The guest was fine, as was everyone else, including René, whom we see in close-up as tears stream down his face. But it wasn’t easy. “As I was biting into it, I actually felt more scared than the first time I jumped off a cliff, with the water 10 meters down,” he recalls.”If it wasn’t for the fact that there was a giant camera crew, and 80 people staring at me, I probably would have chickened out.”

His first reaction was panic. “I was kind of trembling, and on the inside, it was a volcano of fear and doubt.” Gradually—too gradually— the burn started to fade. “With each passing minute, you start to feel more like, ‘I did it,’ and then, at the end, you get this incredible high that I’ve never felt before.’

But the chile wasn’t done with him yet.
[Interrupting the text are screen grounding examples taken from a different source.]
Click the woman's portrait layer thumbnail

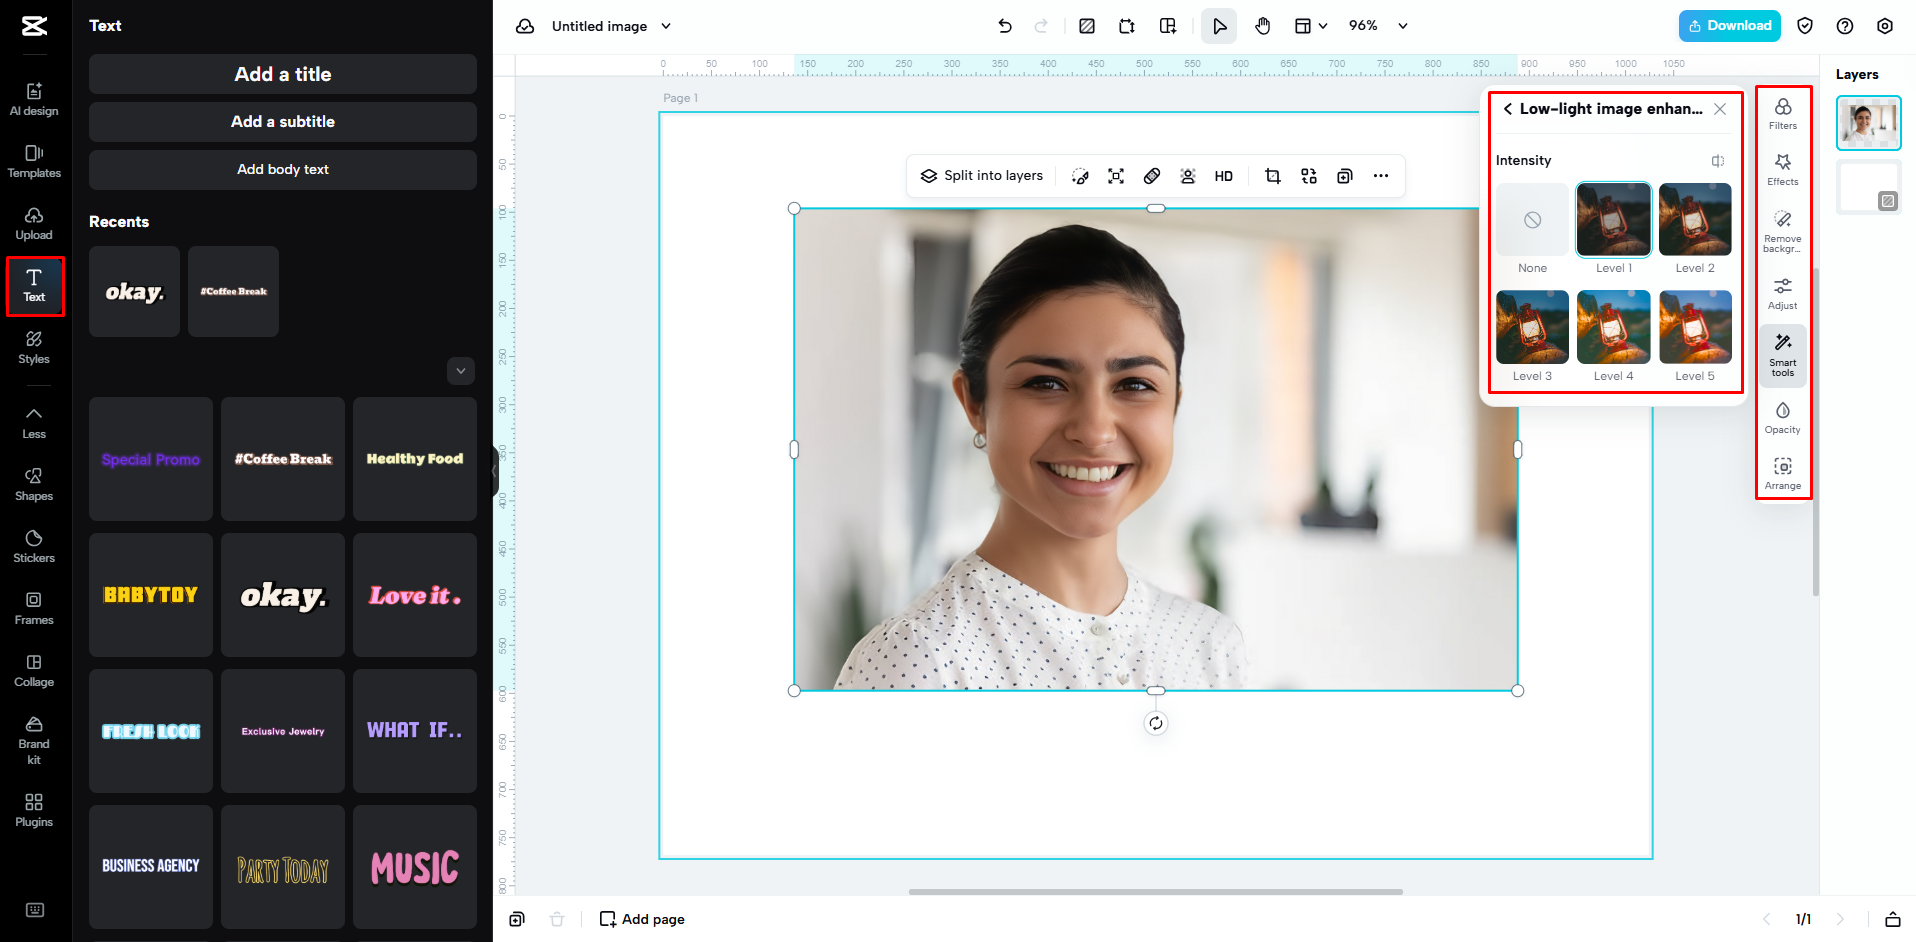pyautogui.click(x=1868, y=122)
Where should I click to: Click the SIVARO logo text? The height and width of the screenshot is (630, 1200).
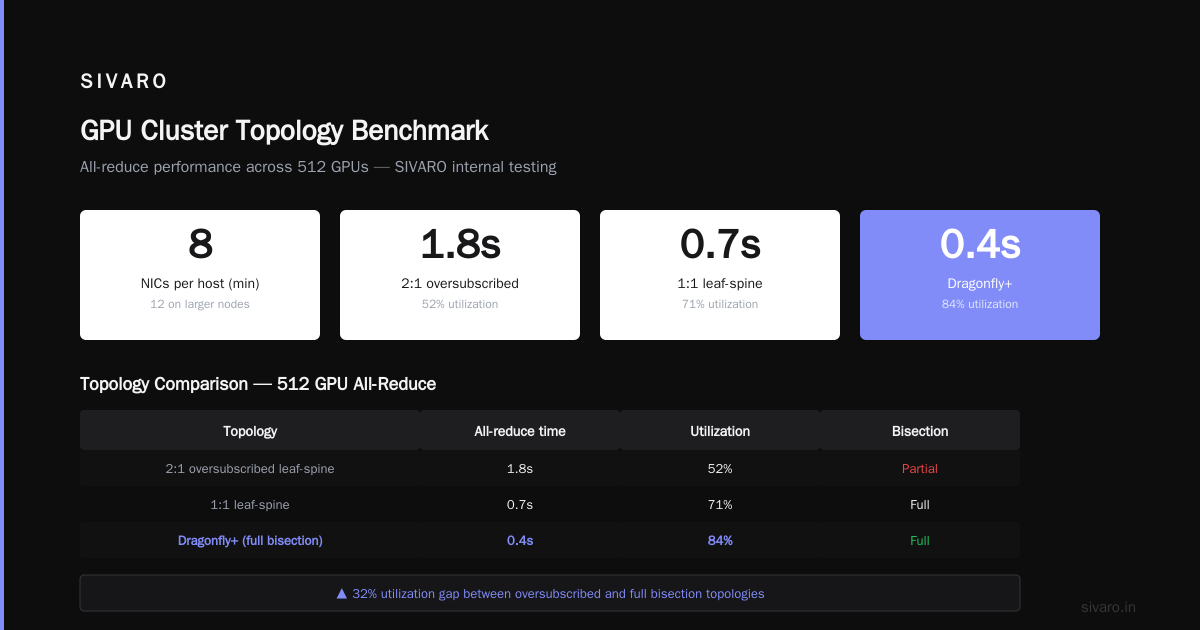coord(124,82)
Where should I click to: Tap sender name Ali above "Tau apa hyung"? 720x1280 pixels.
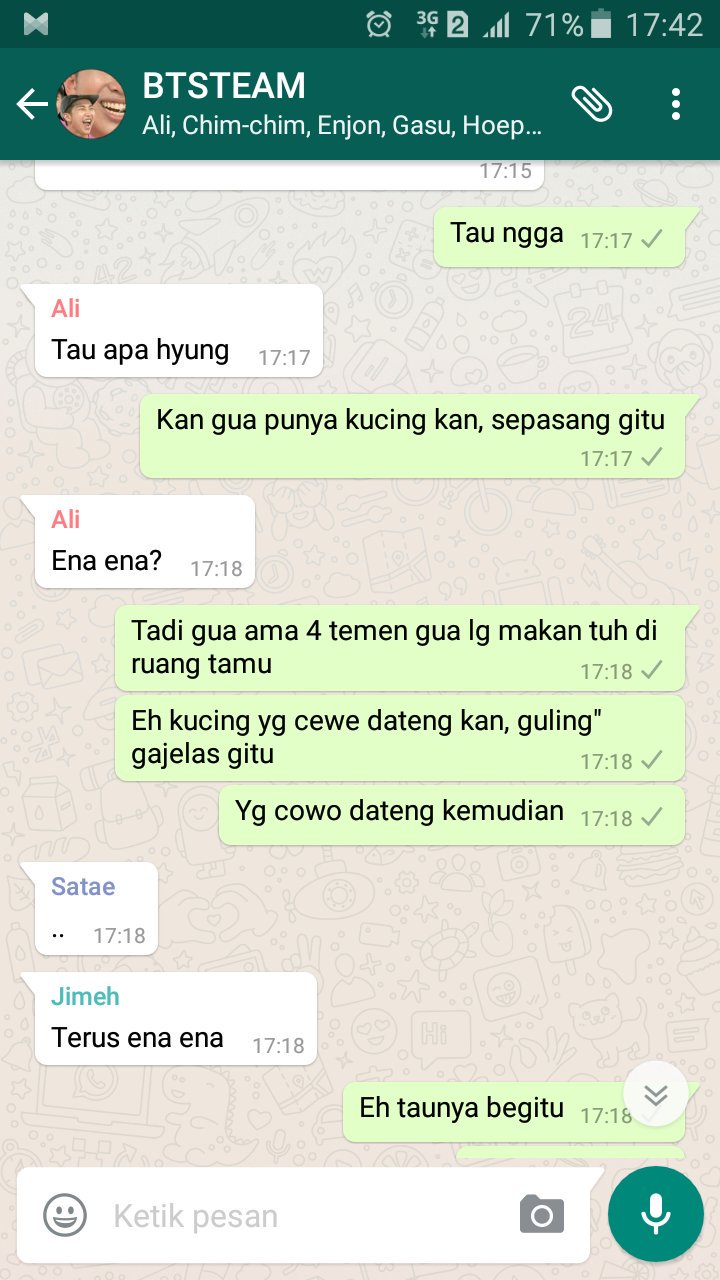[x=66, y=308]
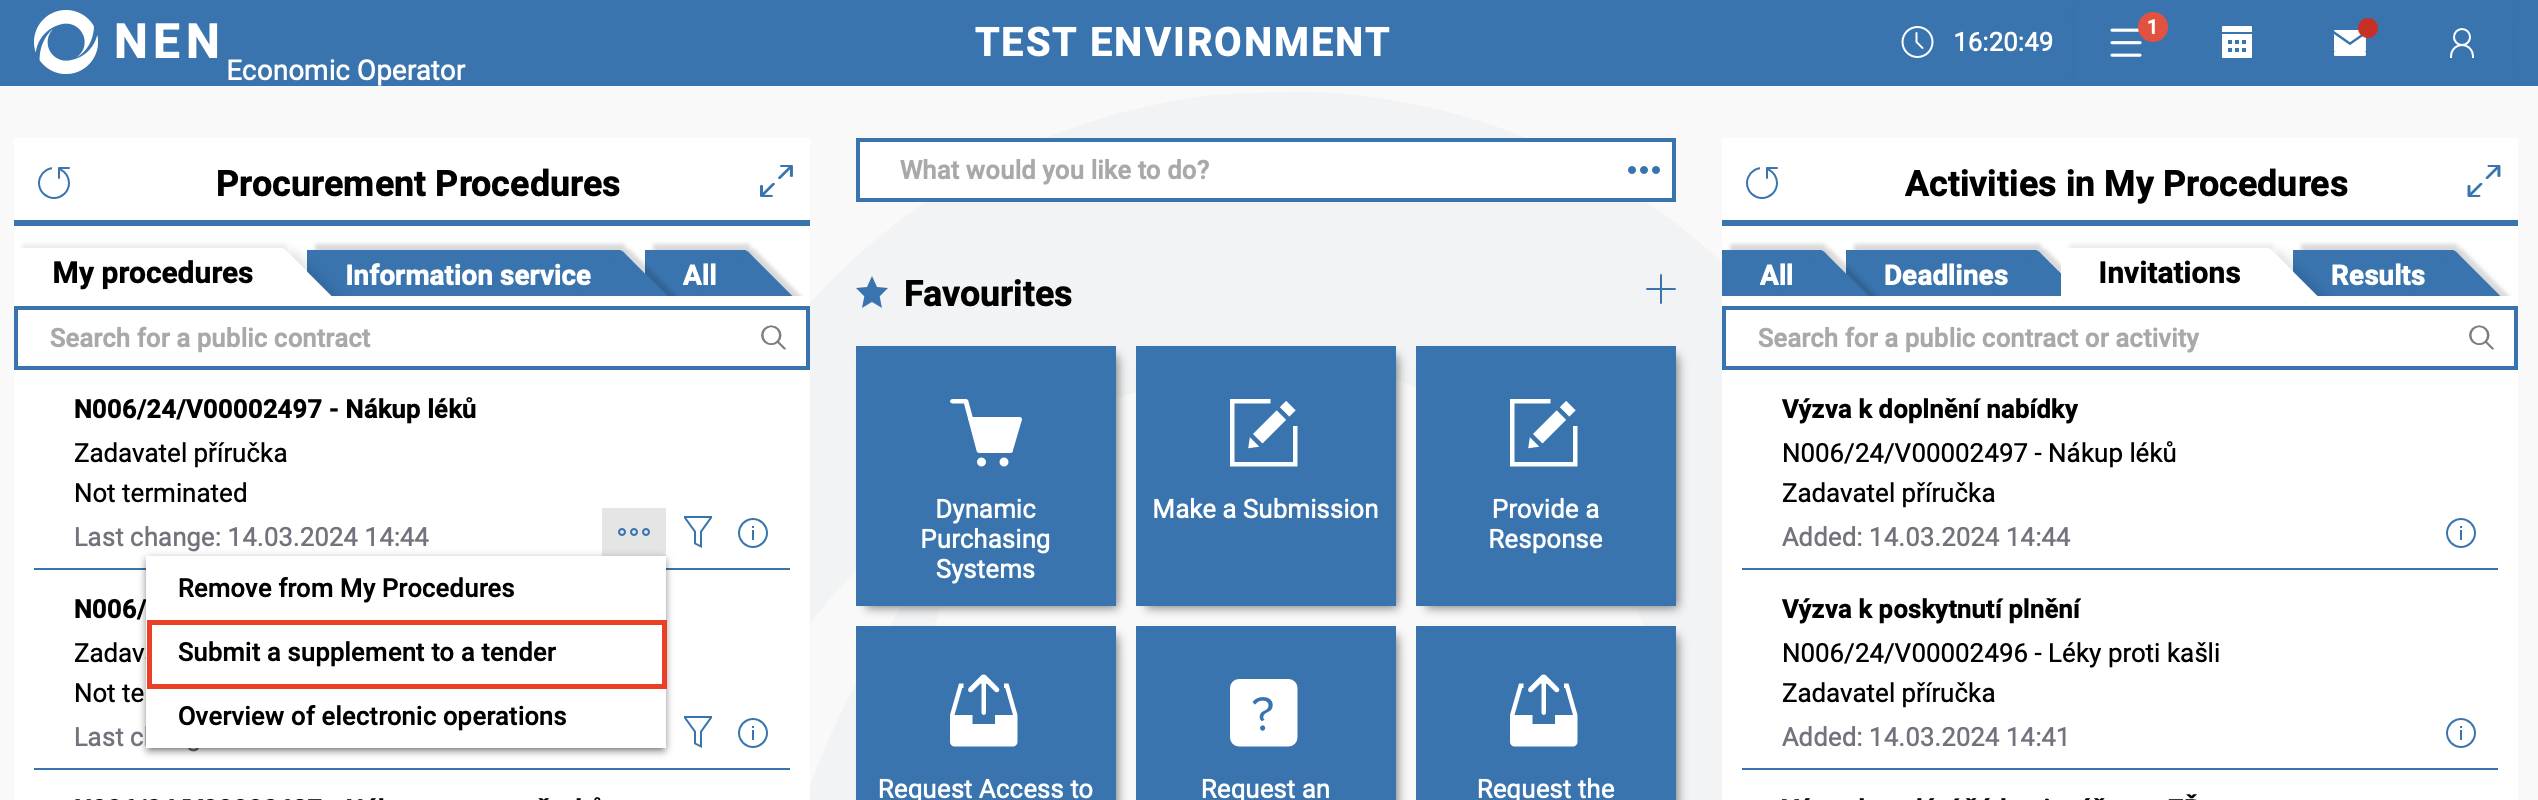The image size is (2538, 800).
Task: Show info for Nákup léků procedure
Action: pos(753,533)
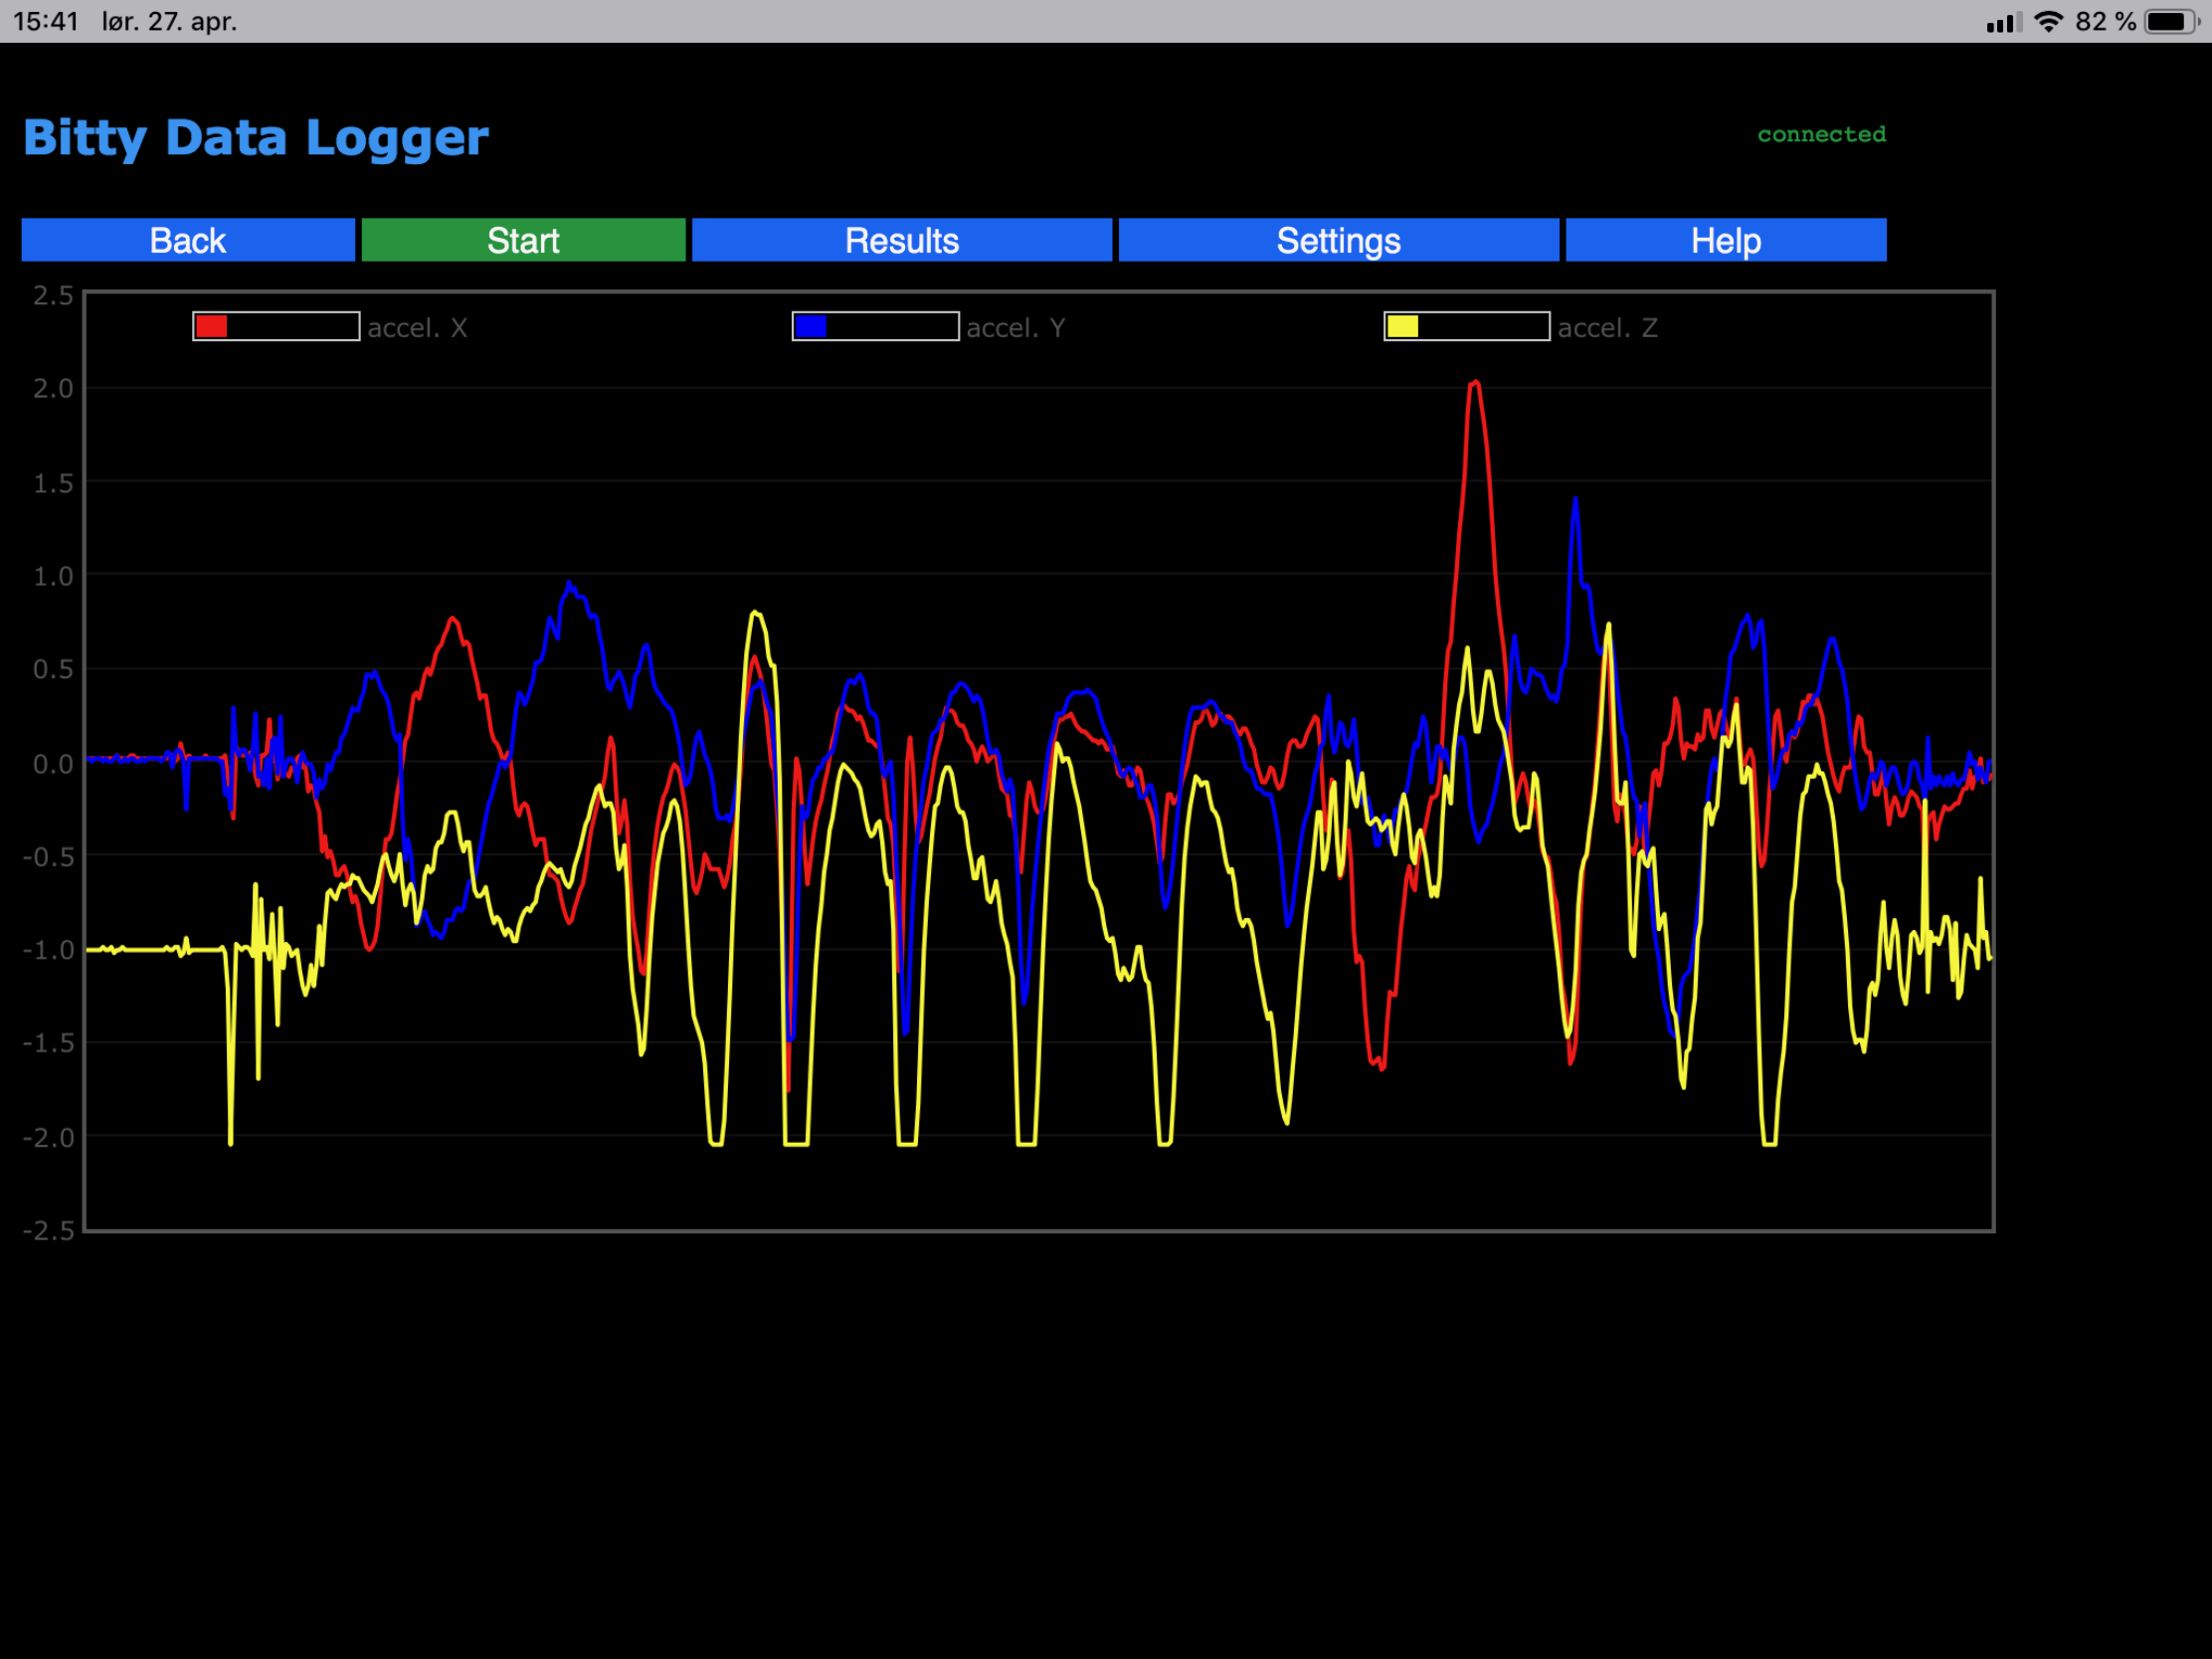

The worst came in the middle of the night, when he woke with what he describes as two or three hours of ‘dreadful’ cramps. “I took a pillow and slept on the bathroom floor,” he says, “because I felt like at any moment, something could explode.”

To be honest, he doesn’t think he would do it again. But he is glad to have captured the adventure as a kind of extreme example of the show’s main message. “That’s the power of food,” he says. “Those magical moments where we sit together to eat, and try new things. It connects us.”